> **WORK TASK**
Please copy out the entries below exactly, beginning with the line that contains "Instruction: Click the SELECT" and ending with the line that contains "625x485 pixels.", and include nothing outside that span.

> **SUPPLIED INFORMATION**
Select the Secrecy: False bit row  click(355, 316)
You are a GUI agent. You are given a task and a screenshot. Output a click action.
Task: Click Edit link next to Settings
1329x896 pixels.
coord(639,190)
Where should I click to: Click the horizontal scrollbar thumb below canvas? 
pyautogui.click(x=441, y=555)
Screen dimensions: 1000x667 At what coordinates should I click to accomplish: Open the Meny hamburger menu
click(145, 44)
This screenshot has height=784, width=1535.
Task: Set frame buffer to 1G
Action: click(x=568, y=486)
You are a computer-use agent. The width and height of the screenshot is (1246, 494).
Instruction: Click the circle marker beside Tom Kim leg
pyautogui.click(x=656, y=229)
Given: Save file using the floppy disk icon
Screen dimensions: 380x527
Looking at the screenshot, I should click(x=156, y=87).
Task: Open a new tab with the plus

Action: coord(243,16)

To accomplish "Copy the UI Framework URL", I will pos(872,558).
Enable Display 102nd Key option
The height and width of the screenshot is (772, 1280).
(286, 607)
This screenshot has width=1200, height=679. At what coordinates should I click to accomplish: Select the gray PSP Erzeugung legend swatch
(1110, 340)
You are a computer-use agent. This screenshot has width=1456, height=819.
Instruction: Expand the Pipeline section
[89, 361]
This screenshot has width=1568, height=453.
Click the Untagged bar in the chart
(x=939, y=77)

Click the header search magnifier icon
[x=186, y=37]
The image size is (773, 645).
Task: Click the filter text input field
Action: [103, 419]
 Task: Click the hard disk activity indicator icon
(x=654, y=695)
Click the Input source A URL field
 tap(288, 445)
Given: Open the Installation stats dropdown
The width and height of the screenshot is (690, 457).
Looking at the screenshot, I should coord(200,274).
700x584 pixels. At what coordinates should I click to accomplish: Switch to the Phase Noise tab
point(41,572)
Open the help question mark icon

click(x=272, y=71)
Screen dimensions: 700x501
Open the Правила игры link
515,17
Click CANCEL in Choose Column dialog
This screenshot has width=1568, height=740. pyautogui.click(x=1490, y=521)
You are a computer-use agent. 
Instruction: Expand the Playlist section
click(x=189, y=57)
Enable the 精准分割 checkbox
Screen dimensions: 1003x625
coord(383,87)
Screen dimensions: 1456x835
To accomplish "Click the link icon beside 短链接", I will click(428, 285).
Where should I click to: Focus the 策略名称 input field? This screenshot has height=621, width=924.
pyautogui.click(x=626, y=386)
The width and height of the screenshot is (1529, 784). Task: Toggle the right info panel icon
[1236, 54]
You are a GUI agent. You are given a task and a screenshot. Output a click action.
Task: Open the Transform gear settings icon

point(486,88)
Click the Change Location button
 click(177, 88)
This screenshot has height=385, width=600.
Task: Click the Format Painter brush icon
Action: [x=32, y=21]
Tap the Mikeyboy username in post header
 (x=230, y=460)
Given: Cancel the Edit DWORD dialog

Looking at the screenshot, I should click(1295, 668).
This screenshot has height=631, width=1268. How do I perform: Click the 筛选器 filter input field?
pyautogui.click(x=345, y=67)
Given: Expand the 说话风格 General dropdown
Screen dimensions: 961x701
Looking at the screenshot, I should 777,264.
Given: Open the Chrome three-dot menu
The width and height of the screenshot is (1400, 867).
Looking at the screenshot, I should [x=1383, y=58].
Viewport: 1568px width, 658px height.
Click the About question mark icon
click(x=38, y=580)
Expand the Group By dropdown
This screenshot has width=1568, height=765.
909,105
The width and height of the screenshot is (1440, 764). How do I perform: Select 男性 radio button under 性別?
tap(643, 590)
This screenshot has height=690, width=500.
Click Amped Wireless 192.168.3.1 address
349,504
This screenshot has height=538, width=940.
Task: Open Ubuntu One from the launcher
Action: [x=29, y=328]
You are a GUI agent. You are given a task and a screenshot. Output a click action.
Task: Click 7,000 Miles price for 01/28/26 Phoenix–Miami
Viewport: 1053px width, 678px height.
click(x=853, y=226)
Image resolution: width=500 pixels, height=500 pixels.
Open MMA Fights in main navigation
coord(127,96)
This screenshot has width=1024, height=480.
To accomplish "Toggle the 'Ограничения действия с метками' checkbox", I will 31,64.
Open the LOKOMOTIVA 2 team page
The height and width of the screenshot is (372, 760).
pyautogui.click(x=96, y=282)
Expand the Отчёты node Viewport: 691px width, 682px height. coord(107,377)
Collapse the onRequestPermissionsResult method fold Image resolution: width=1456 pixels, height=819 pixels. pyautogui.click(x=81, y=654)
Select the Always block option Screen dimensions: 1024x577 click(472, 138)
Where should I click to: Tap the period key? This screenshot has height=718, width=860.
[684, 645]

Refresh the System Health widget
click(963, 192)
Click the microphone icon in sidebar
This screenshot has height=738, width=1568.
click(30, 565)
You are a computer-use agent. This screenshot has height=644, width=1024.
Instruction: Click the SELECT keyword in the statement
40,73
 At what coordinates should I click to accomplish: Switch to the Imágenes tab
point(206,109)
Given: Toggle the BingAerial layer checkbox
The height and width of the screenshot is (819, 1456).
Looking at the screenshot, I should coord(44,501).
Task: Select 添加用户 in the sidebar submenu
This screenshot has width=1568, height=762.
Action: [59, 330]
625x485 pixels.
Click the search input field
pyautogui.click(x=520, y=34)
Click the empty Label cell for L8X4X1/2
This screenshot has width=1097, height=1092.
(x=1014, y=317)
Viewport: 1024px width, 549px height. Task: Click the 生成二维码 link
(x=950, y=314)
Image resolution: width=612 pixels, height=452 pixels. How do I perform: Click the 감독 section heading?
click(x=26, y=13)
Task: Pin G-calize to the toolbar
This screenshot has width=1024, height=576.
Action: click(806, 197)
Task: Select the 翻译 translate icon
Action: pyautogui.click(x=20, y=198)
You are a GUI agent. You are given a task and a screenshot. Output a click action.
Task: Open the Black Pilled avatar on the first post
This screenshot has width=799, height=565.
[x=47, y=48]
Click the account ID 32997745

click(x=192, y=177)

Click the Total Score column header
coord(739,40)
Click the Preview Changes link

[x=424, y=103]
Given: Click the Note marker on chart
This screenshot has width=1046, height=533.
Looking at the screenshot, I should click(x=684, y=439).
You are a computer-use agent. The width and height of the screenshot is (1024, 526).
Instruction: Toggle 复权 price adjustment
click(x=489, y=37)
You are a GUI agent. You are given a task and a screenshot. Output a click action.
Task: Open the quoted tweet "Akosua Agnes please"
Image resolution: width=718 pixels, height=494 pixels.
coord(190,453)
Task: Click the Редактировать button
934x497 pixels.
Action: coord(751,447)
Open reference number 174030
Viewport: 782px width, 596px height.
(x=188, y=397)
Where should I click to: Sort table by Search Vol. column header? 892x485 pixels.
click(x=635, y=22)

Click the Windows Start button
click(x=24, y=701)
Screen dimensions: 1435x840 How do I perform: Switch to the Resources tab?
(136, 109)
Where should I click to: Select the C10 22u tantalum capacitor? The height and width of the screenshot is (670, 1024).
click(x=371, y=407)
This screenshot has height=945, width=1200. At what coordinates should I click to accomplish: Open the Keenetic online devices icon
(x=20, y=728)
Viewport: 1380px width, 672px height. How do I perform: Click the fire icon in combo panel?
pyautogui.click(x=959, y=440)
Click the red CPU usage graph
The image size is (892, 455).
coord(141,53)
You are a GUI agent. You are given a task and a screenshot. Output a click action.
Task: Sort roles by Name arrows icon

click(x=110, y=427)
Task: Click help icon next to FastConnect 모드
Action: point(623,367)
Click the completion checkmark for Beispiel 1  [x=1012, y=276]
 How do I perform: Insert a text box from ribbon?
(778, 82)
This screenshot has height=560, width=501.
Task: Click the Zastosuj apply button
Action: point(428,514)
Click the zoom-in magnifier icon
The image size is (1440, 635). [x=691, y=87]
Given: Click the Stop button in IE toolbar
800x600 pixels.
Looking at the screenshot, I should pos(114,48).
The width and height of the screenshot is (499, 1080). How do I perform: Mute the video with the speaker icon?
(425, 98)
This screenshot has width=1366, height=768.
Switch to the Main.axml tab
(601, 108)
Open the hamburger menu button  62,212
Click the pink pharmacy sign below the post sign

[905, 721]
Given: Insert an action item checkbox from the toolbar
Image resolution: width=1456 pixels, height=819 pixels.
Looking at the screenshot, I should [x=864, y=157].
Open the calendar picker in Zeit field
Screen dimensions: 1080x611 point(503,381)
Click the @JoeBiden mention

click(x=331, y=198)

> **OUTPUT FOR THIS EXERCISE**
Instruction: Click the SELECT keyword in the statement
40,73
 At what coordinates should I click to accomplish: Switch to the Imágenes tab
point(206,109)
Given: Toggle the BingAerial layer checkbox
The height and width of the screenshot is (819, 1456).
Looking at the screenshot, I should coord(44,501).
Task: Select 添加用户 in the sidebar submenu
This screenshot has width=1568, height=762.
Action: [59, 330]
625x485 pixels.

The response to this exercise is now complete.